A mulher lançou um olhar hostil para o jovem e passou as línguas pelos lábios, aumentando ainda mais sua presença e oprimindo a do garoto, que lutava para mantê-la em pé, como uma barreira.
A entidade de aparência maliciosa vestia um quimono curto negro de maneira preguiçosa, onde era possível ver a pele macia exposta em quase todo lugar. As pernas longas estavam quase totalmente à mostra.
— Hã? Kurone Nakano? — ela começou como se já tivesse visto o garoto há tempos ali — Não lembro de nenhum Nakano entre os nossos, não é também um Notável ou demônio, mas seu rosto… Não! Provavelmente só confundi, você é só um zé-ninguém.
Ela perdeu interesse no jovem e voltou a encarar Lou Xhien. Quem era aquela? Por que havia alguém no interior de uma masmorra?
“Nie, acha que conseguimos analisar ela?”
Lao Shi orientara a nunca usar habilidades como aquela em qualquer pessoa, pois alguns poderiam “sentir” a Análise e atacar sem pensar duas vezes.
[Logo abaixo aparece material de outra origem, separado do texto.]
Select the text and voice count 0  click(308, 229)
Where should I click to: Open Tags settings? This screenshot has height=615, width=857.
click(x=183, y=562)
Aquilo era para o bem de Annie, na verdade.
[Vou tentar… Argh!]
— Argh!
Uma pontada na cabeça obrigou o jovem a ficar de joelhos, vomitando e sentindo todo o corpo pulsar enquanto um formigamento inexplicável lhe atravessava. Era o segundo motivo que Lao Shi dissera: alguns podiam erguer uma barreira contra a Análise com magia de selamento.
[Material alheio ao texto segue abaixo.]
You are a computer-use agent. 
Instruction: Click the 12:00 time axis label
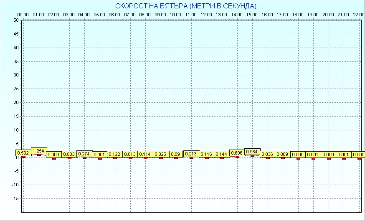(206, 15)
— Ei, ei, ei, o que você acabou de fazer? — A mulher olhou para ele com interesse. — Eu senti poder saindo de mim, parece que subestimei você, coisinha.
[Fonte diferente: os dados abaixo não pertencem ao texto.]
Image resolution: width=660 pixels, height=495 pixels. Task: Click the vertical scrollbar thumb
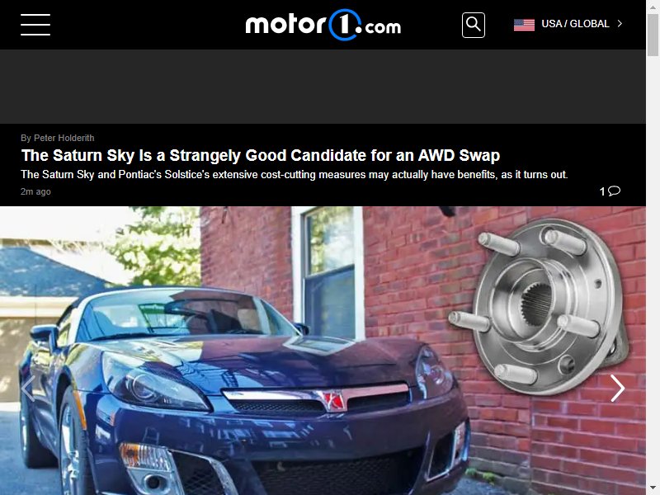pyautogui.click(x=653, y=34)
Ela deixou Lou Xhien cair no chão e andou em direção ao jovem agonizando. Kurone sentiu como se algo o sufocasse, jamais teve aquele problema com a Análise, nem quando tentou analisar Lao Shi, alguém com poderes inumanos.
[Ela só pode ser uma deusa também, lembra, analisou você.]
A voz de Annie também saía com dificuldade, demonstrando que a deusa compartilhava daquela agonia.
Foi levantado pela mulher, mas não relutou, sabia que seria perigoso atacar sem conhecer o seu inimigo. Ela era alta, tinha aproximadamente dois metros e dez centímetros, talvez passasse um pouco disso. O cabelo cobrindo o olho esquerdo foi soprado para que ela pudesse encarar o jovem melhor e um brilho vermelho cativou o garoto.
A estranha fez força na mão, fazendo as unhas vermelhas ficarem cravadas no pescoço de Kurone. Ele só pôde balançar os pés, buscando o chão de pedra.
— Hmmm… — um sorriso sádico formou-se em seu rosto — como era mesmo o nome daquele garoto que servia ao Azrael? Ele era um Notável?... Você me lembra ele, ou estou fazendo engano, realmente é complicado ter perdido algumas memórias… Ah! Não lembro o nome mesmo, mas se não me engano ele era um… Vassalo da Morte? Azrael sempre gostou de dar títulos bonitos para seus brinquedos.